Pain killer related overdoses are on the rise, but a recent study published by JAMA Internal Medicine suggests that the states that have legalized medical marijuana may experience fewer opiate-related deaths. When individuals with chronic pain have medical marijuana as an option for relieving their pain, they tend to rely on that more than the use of prescription pain killers. The author of the study, Dr. Marcus Bachhuber explains, “We think people with chronic pain may be choosing to treat their pain with marijuana rather than with prescription pain killers, in states where this is legal.”

The study collected data from the U.S. Centers for Disease Control and Prevention from each state from 1999 to 2010, studying the prescription painkiller overdose rate versus whether the state had passed a medical marijuana law. The study concluded that in states where medical marijuana is legal, there are approximately 25 percent less death caused by painkiller overdose.

Dr. Bachhuber is a doctor at the Philadelphia Veterans Affairs Medical Center who works with many people with chronic pain. He explains, “sometimes, people with chronic pain would say only marijuana worked, or they tried marijuana as painkiller and found it worked better than prescription pills.”

The study also explains, “in summary, although we found a lower mean annual rate of opioid analgesic mortality in states with medical cannabis laws; a direct causal link cannot be established.
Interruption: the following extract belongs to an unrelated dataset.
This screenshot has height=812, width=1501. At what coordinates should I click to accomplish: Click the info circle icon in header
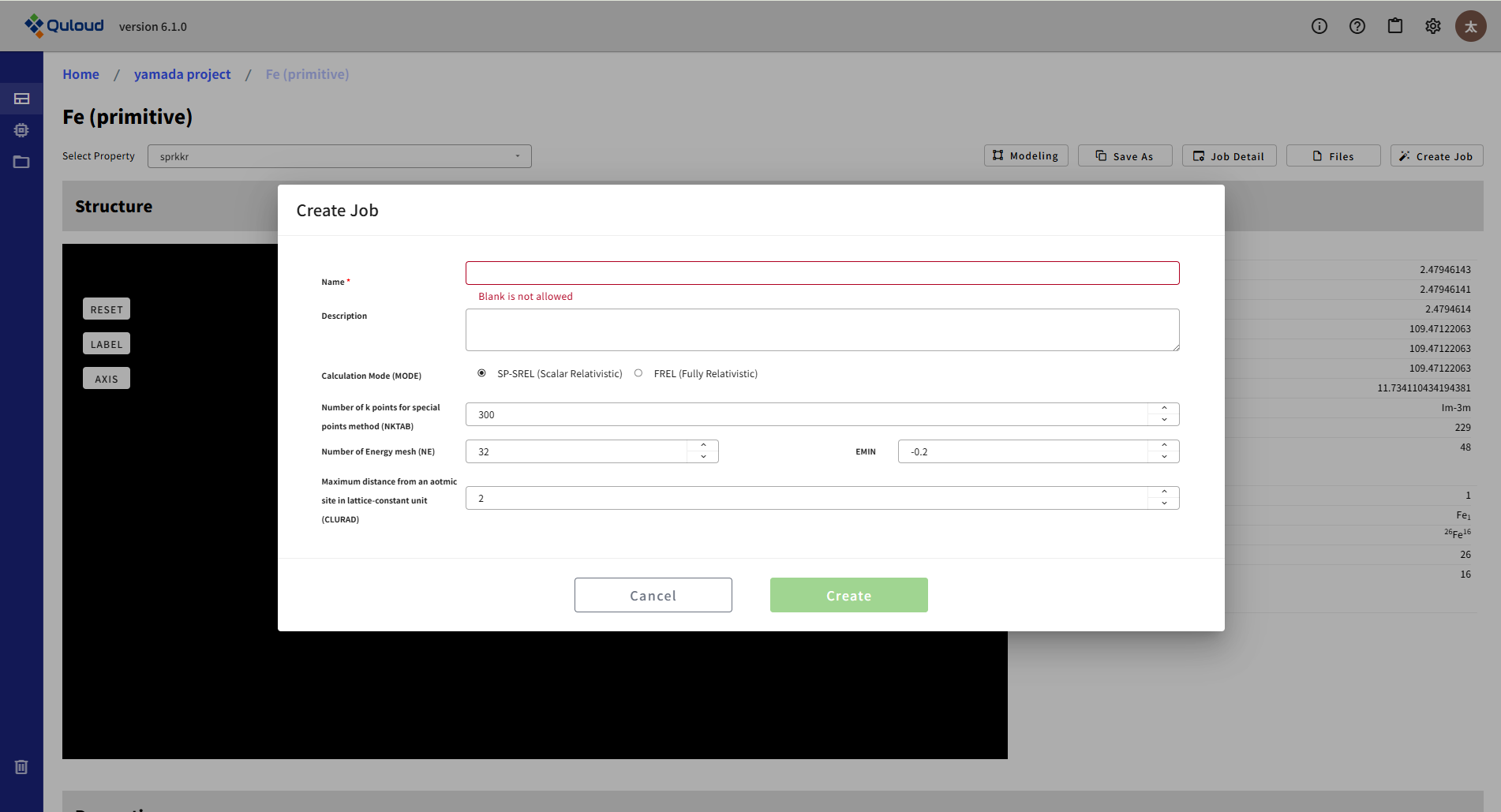[1319, 26]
If the relationship between medical cannabis laws and opioid analgesic overdose mortality is substantiated in further work, enactment of laws to allow for use of medical cannabis may be advocated as part of a comprehensive package of policies to reduce the population risk of opioid analgesics.”

American has a significant problem with prescription pain medication. As explained in Newsweek, deaths from prescriptions like Vicodin and OxyContin have almost tripled since 1991, and every day, there are 46 pain killer overdose-related deaths in the United States. Marijuana is much less toxic than using opioids, and it’s impossible for anyone to die from overdosing on marijuana.

 Not everyone agrees that the medical marijuana is linked to the fewer painkiller related deaths though. Chief medical officer at Phoenix House, a national nonprofit addiction treatment agency, Dr. Andrew Kolodny states, “You don’t have primary care doctors in these states prescribing marijuana instead of Vicodin.”